**EXERCISE INSTRUCTIONS**
Would you please output only the lines from the one containing "Click the M3" through the end of the entries below, exactly as written?

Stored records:
*** Begin section ***

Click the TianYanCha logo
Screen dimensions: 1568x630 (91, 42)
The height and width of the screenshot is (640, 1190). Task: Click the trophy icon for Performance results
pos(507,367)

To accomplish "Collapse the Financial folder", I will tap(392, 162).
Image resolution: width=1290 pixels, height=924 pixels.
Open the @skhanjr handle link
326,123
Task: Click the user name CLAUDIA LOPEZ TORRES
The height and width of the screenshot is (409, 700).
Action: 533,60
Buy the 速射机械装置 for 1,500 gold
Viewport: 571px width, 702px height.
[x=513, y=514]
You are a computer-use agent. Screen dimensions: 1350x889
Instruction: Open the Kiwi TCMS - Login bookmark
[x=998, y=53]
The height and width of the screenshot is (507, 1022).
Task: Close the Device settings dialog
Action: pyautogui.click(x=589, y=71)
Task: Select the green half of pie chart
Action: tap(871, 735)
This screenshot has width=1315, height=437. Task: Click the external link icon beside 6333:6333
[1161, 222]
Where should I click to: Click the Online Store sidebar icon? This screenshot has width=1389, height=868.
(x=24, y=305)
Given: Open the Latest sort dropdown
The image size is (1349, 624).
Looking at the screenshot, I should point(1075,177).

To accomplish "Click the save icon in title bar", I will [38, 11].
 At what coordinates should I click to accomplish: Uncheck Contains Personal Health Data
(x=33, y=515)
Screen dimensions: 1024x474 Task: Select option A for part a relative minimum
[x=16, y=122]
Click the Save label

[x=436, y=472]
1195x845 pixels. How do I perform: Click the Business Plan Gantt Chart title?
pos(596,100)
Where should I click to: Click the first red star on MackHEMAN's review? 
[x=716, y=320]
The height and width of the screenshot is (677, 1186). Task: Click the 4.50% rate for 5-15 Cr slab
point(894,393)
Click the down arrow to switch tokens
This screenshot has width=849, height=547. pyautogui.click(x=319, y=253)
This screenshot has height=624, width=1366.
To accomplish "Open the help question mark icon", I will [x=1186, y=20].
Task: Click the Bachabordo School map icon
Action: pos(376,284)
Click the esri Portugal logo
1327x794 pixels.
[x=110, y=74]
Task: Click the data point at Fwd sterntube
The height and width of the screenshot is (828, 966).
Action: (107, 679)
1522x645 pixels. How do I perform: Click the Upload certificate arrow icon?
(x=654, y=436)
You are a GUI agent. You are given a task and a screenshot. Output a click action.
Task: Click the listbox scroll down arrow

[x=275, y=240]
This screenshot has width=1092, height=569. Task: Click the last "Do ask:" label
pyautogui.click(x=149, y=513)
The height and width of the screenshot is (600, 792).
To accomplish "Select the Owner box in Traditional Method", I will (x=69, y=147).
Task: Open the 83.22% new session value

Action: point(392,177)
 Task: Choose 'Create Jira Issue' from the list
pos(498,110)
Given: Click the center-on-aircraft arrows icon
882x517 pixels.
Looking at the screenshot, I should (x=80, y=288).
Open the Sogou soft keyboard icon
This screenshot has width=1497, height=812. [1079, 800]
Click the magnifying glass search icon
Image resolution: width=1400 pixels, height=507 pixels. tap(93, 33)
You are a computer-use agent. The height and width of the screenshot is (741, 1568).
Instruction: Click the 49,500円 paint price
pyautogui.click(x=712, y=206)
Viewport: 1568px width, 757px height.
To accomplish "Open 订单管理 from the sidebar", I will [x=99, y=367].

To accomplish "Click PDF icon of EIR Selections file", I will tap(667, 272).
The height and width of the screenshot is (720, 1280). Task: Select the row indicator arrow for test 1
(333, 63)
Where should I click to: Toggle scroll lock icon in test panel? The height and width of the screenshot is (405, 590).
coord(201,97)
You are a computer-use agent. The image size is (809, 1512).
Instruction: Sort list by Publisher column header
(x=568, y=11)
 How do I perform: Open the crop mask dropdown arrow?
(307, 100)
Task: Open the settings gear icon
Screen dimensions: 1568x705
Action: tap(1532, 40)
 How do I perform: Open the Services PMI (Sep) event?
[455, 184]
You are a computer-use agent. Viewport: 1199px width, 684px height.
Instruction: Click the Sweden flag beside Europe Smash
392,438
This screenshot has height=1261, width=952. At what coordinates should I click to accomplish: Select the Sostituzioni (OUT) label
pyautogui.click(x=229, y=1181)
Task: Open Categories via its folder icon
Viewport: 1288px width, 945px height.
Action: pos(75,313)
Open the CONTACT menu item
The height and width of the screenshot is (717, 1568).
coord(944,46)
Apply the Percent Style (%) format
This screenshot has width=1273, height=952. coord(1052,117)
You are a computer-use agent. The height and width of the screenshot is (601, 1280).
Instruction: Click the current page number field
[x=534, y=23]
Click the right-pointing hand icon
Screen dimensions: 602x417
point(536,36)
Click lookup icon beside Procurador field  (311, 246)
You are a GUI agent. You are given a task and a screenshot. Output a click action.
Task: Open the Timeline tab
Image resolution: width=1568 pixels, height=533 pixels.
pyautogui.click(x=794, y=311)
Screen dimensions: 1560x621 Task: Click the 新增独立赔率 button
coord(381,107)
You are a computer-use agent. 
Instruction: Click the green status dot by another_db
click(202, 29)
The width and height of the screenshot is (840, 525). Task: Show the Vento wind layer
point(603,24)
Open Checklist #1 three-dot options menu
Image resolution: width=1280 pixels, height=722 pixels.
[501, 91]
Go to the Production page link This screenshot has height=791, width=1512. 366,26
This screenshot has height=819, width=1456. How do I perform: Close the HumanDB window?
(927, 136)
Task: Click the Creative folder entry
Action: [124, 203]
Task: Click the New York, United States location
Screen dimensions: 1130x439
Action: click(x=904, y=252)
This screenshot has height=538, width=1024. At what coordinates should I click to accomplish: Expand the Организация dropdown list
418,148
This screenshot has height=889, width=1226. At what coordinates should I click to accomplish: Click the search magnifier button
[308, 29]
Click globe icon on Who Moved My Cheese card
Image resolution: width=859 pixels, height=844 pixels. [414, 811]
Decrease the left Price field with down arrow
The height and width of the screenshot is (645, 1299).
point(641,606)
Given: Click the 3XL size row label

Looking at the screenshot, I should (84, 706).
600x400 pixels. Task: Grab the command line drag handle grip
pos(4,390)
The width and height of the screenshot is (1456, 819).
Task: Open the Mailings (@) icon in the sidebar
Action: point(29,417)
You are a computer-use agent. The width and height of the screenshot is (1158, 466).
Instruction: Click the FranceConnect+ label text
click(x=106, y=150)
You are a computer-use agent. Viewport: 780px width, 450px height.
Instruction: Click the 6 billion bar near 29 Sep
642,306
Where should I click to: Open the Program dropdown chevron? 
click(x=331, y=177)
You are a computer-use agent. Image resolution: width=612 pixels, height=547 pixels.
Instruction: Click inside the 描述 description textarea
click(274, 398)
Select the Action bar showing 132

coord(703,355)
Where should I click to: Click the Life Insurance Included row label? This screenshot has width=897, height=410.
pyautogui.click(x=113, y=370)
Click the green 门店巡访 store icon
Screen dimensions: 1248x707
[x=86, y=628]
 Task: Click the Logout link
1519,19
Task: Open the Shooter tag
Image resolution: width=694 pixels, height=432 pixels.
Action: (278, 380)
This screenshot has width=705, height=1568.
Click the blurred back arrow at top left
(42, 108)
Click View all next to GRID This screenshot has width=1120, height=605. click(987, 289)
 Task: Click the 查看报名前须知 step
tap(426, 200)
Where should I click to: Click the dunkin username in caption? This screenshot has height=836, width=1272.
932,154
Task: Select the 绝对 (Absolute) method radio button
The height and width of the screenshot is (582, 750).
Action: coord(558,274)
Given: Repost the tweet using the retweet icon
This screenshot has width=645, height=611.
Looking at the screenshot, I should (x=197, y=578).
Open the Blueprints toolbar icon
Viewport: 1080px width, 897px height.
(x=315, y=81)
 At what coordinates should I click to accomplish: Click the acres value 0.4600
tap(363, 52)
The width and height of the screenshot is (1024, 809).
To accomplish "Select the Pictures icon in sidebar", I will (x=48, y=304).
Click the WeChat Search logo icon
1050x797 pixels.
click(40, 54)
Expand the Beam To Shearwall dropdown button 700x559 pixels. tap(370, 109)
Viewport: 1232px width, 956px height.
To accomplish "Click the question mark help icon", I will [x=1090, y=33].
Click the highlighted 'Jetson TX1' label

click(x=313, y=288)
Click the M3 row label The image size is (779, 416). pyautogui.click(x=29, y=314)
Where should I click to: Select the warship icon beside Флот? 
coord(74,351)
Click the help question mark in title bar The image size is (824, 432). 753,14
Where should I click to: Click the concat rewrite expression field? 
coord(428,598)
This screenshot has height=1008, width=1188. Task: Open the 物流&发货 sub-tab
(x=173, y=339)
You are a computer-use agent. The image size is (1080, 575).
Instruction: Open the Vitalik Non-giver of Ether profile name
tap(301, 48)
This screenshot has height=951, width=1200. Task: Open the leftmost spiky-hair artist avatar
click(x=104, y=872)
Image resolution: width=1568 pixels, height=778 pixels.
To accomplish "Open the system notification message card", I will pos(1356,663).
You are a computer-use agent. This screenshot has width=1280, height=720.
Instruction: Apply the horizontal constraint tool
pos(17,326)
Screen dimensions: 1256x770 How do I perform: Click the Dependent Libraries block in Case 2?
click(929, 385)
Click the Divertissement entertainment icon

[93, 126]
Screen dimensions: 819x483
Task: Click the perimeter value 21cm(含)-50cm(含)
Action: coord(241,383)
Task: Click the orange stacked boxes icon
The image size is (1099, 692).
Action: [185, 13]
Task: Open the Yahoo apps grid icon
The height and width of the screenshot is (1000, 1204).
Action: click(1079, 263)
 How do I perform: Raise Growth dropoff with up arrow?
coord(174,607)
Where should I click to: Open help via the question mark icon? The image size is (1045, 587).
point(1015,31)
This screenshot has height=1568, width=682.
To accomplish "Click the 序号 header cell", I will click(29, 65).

*** End section ***

**RESPONSE AREA**
Click the M3 row label The image size is (779, 416). pyautogui.click(x=29, y=314)
Where should I click to: Select the warship icon beside Флот? 
coord(74,351)
Click the help question mark in title bar The image size is (824, 432). 753,14
Where should I click to: Click the concat rewrite expression field? 
coord(428,598)
This screenshot has height=1008, width=1188. Task: Open the 物流&发货 sub-tab
(x=173, y=339)
You are a computer-use agent. The image size is (1080, 575).
Instruction: Open the Vitalik Non-giver of Ether profile name
tap(301, 48)
This screenshot has height=951, width=1200. Task: Open the leftmost spiky-hair artist avatar
click(x=104, y=872)
Image resolution: width=1568 pixels, height=778 pixels.
To accomplish "Open the system notification message card", I will pos(1356,663).
You are a computer-use agent. This screenshot has width=1280, height=720.
Instruction: Apply the horizontal constraint tool
pos(17,326)
Screen dimensions: 1256x770 How do I perform: Click the Dependent Libraries block in Case 2?
click(929, 385)
Click the Divertissement entertainment icon

[93, 126]
Screen dimensions: 819x483
Task: Click the perimeter value 21cm(含)-50cm(含)
Action: coord(241,383)
Task: Click the orange stacked boxes icon
The image size is (1099, 692).
Action: [185, 13]
Task: Open the Yahoo apps grid icon
The height and width of the screenshot is (1000, 1204).
Action: click(1079, 263)
 How do I perform: Raise Growth dropoff with up arrow?
coord(174,607)
Where should I click to: Open help via the question mark icon? The image size is (1045, 587).
point(1015,31)
This screenshot has height=1568, width=682.
To accomplish "Click the 序号 header cell", I will click(29, 65).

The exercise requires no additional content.